Rural Aid is well-known for the assistance it provides farming families before, during and after disaster – including drought, bush fires and floods. This includes mental health and well being support via its team of professional accredited counsellors in communities across rural Australia.
The latest data, revealed in an independent Nous Group report commissioned by the NRHA, reflects the urgent need for an overarching National Rural Health Strategy, to bring scattered rural health initiatives under one umbrella.
Alliance chief executive, Susi Tegen, said the report looked at health spending from a patient’s perspective, reflecting the alarming day-to-day realities for rural Australians unable to access equitable care.
“Over seven million people, who make up nearly a third of Australia’s population, experience a greater burden from illness and early death, in part due to inadequate funding for their healthcare. This is despite the significant contribution they make to Australia’s economy,” she said.
Resources and rural industries alone generate around 80 per cent of Australia’s exports, excluding the extra contribution of rural-based services and manufacturing. The value of agriculture, fisheries and forestry exports is $76 billion, while commodities exports are worth $497 billion – a collective value to the nation of more than $500 billion, courtesy of rural Australia.
More than 90 per cent of fresh food sold in Australia is produced rurally. In addition, nearly half of the nation’s tourism income is from rural Australia and over half a million people are directly employed in rural tourism-related industries.
Rural people experience a triple health disadvantage: poorer circumstances in terms of social determinants of health, a lack of service availability, and higher costs of access and delivery, all resulting in poor health outcomes.

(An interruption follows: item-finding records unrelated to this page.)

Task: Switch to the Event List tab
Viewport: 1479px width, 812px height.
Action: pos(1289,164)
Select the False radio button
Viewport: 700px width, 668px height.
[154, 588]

“Although the government invests in workforce initiatives and several measures are in place to support rural health, these need to be augmented and continued as they still do not sufficiently improve service availability and a patient’s access to healthcare,” Ms Tegen said.
“Social determinants of health negatively impact rural people, who are sick for longer periods and end up in hospitals because of inadequate primary care access to doctors, nurses and other health workers. Proper funding in this regard would keep people well and out of the expensive and overburdened hospital system.

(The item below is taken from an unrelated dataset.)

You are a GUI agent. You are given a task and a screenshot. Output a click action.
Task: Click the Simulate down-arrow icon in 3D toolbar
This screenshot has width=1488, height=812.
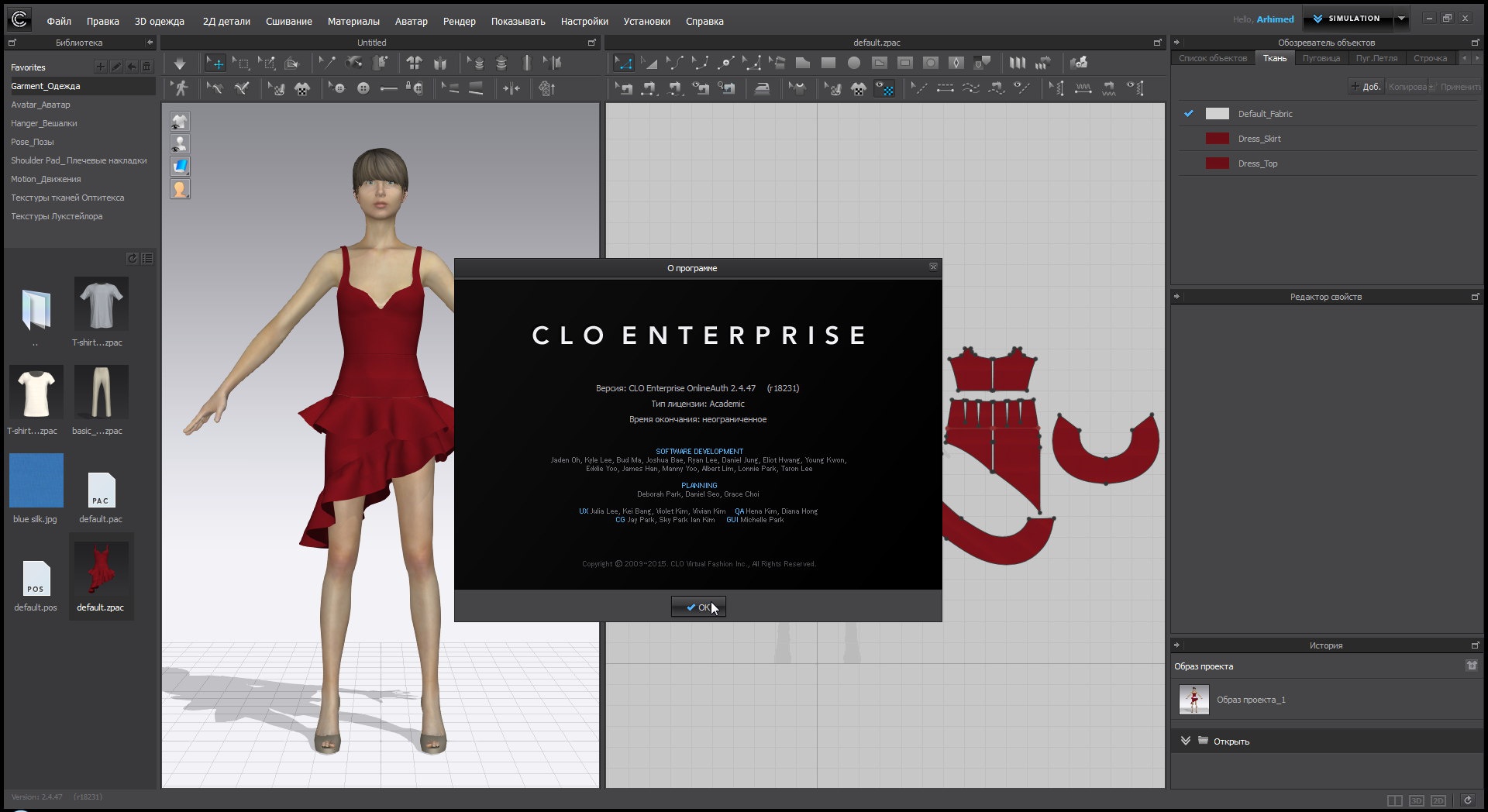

“Rural communities need government to be more flexible and introduce block or genuine support funding to provide multidisciplinary care for patients. These communities know how to collaborate – they do it every day – but costs of access and delivery are higher, so the delivery of healthcare will be different and broader. It does not fit into the model available to urban people.”
The alliance was calling for the funding of a place-based multidisciplinary model of primary health care that gives the flexibility to engage communities and address local needs in partnership.
“Communities need access to healthcare in their localities. To achieve this, we urge government to add to existing city-based and hybrid (city/rural) training, with a flipped model of exceptional rural medical and allied training, including nurse training. This would make training in cities the exception and enable students living rurally to train in their own communities,” she said.
“Why should people living in rural Australia pay twice or thrice the amount for the same health care available in cities, yet still have poorer health? Why do they need to fund raise to access a service that should be provided through their taxes? This is the unfortunate reality faced by many rural Australians.”
Investing in rural areas would have the additional benefit of reducing costs in the hospital sector and emergency departments but, more importantly, it would increase the already significant economic contribution of rural communities to Australia’s well being.